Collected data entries
────────────────

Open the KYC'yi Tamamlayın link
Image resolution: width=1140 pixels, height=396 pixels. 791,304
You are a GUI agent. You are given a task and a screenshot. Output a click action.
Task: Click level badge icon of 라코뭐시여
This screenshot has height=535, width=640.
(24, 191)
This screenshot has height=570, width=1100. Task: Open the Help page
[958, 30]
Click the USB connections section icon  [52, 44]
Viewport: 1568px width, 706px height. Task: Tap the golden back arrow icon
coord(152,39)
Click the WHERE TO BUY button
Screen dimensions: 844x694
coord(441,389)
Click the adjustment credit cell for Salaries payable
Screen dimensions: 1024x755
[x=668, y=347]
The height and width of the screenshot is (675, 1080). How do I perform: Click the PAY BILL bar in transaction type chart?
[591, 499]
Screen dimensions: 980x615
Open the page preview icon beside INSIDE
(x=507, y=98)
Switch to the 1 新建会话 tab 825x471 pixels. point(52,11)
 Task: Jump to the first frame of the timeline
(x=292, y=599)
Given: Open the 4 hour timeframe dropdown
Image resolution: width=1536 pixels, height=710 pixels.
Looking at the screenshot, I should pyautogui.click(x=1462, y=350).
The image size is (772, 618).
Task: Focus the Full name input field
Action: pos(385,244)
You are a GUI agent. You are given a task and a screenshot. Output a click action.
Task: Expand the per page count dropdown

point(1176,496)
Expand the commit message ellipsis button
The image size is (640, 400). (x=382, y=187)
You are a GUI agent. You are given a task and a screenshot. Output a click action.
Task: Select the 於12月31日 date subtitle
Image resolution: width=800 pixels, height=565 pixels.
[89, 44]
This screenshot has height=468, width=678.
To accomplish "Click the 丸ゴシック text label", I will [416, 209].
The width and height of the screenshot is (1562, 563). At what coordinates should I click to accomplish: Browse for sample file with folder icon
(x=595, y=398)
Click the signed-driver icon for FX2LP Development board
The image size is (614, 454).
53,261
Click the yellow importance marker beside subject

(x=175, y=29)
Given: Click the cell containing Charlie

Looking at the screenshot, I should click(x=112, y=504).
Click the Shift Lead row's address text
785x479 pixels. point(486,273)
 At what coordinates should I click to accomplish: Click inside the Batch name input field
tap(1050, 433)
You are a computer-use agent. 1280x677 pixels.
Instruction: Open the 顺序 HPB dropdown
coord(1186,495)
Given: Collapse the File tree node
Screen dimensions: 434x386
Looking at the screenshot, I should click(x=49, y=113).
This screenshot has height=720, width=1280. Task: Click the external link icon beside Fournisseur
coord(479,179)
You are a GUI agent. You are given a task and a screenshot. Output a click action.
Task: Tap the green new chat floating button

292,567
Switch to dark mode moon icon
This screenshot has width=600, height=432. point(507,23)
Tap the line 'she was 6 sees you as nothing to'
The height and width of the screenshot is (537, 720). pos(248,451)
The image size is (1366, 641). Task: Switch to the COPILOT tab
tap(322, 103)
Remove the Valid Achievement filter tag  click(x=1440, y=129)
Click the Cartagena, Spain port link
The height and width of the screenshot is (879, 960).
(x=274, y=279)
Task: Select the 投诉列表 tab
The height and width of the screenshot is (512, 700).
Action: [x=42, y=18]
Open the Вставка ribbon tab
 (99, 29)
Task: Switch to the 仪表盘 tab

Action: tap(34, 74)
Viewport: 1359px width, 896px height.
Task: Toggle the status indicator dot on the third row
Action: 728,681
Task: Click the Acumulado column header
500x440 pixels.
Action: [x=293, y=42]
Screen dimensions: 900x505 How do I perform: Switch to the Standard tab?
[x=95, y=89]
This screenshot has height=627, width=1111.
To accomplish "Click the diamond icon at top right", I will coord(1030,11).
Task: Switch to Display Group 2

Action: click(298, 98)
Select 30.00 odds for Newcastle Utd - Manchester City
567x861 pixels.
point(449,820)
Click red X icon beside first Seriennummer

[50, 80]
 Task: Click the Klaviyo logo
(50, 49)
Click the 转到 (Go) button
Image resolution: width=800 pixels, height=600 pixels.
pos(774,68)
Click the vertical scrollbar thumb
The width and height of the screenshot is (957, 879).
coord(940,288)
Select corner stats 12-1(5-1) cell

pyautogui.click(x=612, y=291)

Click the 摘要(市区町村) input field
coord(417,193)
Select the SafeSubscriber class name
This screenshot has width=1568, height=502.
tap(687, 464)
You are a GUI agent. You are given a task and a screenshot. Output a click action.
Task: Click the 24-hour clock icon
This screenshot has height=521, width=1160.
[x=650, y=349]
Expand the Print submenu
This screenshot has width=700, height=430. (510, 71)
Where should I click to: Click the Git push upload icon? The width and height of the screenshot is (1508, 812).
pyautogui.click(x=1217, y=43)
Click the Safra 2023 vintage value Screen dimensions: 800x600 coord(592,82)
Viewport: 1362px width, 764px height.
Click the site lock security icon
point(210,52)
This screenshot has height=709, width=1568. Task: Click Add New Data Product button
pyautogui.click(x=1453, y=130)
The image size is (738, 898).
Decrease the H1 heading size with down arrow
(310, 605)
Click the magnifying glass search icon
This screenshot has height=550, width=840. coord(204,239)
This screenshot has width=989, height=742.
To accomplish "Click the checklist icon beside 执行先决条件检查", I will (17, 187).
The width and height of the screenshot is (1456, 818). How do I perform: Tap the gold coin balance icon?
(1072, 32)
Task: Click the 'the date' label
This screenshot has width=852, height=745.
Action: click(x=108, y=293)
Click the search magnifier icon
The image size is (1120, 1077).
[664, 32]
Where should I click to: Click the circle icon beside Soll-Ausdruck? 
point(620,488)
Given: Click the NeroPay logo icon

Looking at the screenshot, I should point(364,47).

────────────────

* [About this exercise] In the records above, find each line that mentions the string "will", then copy it.

* [Task answer]
To accomplish "Click the 丸ゴシック text label", I will [416, 209].
To accomplish "Click the diamond icon at top right", I will coord(1030,11).
To accomplish "Click the checklist icon beside 执行先决条件检查", I will (17, 187).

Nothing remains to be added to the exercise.